Tsipras, Merkel to attempt to bridge differences

Greek Prime Minister Alexis Tsipras is meeting German Chancellor Angela Merkel in Berlin on Monday in the highest-level effort to date to bridge the gaping political differences between debt-ridden Greece and its eurozone partners.

Mr. Tsipras is expected to seek financial concessions for his cash-strapped country from Germany, the largest contributor to Greece΄s bailouts. However Ms. Merkel, under pressure from parliamentarians and the public, is likely to press Athens to implement tough economic reforms in exchange for funding, as mandated by its recently extended bailout program.

Ahead of the meeting, Ms. Merkel΄s spokesman poured cold water on hopes of a swift solution to Greece΄s financing woes, saying the bilateral meeting is neither the time nor the format for “finding solutions to Greece΄s problems.”

“Greece has an agreement with the Eurogroup and not with Germany,” Steffen Seibert told reporters on Monday, adding “no bilateral meeting can and should replace what happens on problem-fixing within the Eurogroup, this is not a competing event today.”

Ms. Merkel will receive Mr. Tsipras with military honors in the late afternoon. The leaders will brief the press after bilateral talks, and afterward attend a working dinner.
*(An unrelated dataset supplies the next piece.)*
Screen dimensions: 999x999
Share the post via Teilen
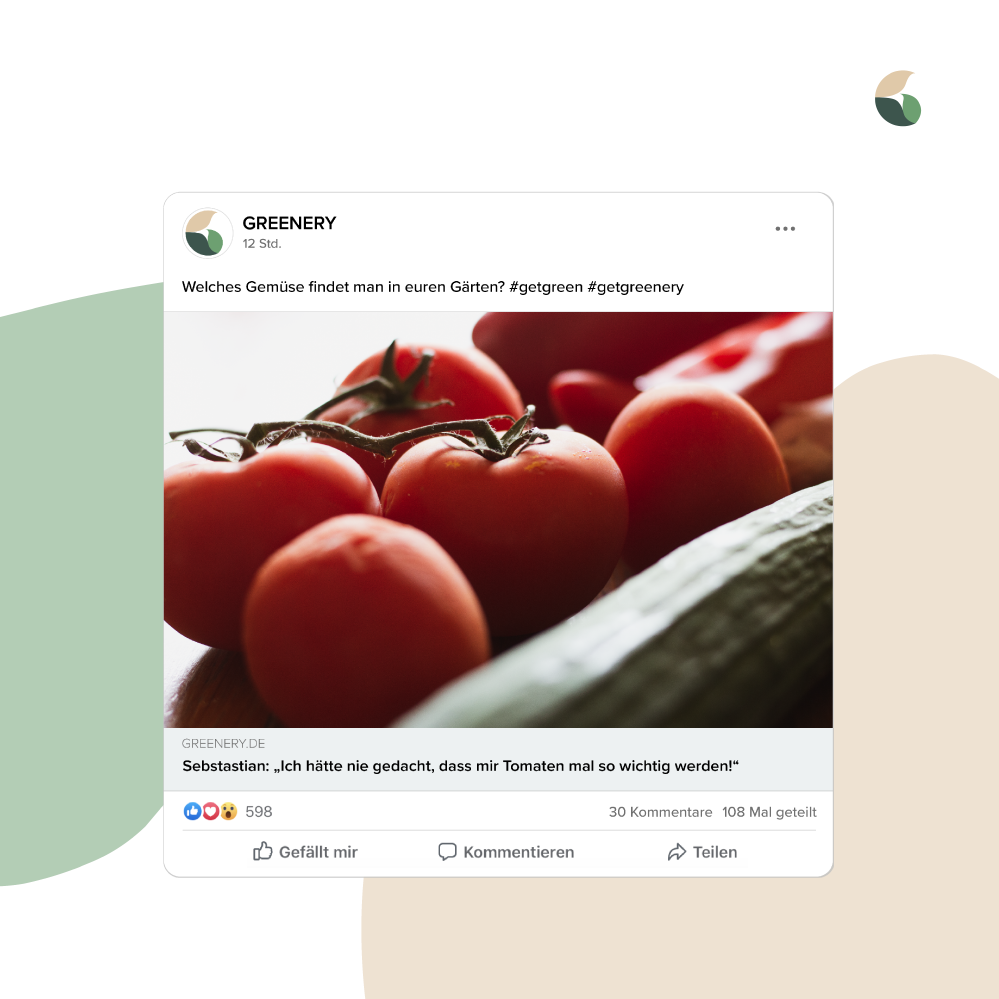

Carsten Schneider, a lawmaker from the center-left Social Democrats, said he expects the meeting to serve as a “signal of de-escalation” after weeks of intense rhetoric between the two governments over topics ranging from fiscal austerity to Greek demands for reparations for Nazi-era crimes.

German politicians have stressed for weeks that it΄s up to Greece, not Germany, to spell out concrete measures to overhaul its economy, as demanded by its international creditors.

“It΄s Tsipras΄s move, not Merkel΄s,” Social Democrat parliamentary floor leader Thomas Oppermann told the Der Spiegel weekly ahead of the meeting.

“I want to finally know whether Greece is ready for real reforms or not, ” Mr. Oppermann said.

Polls indicate the German public΄s patience toward keeping Greece in the eurozone is wearing thin. Increasingly negative public opinion could hamper any future vote in the German parliament on a third bailout for Greece.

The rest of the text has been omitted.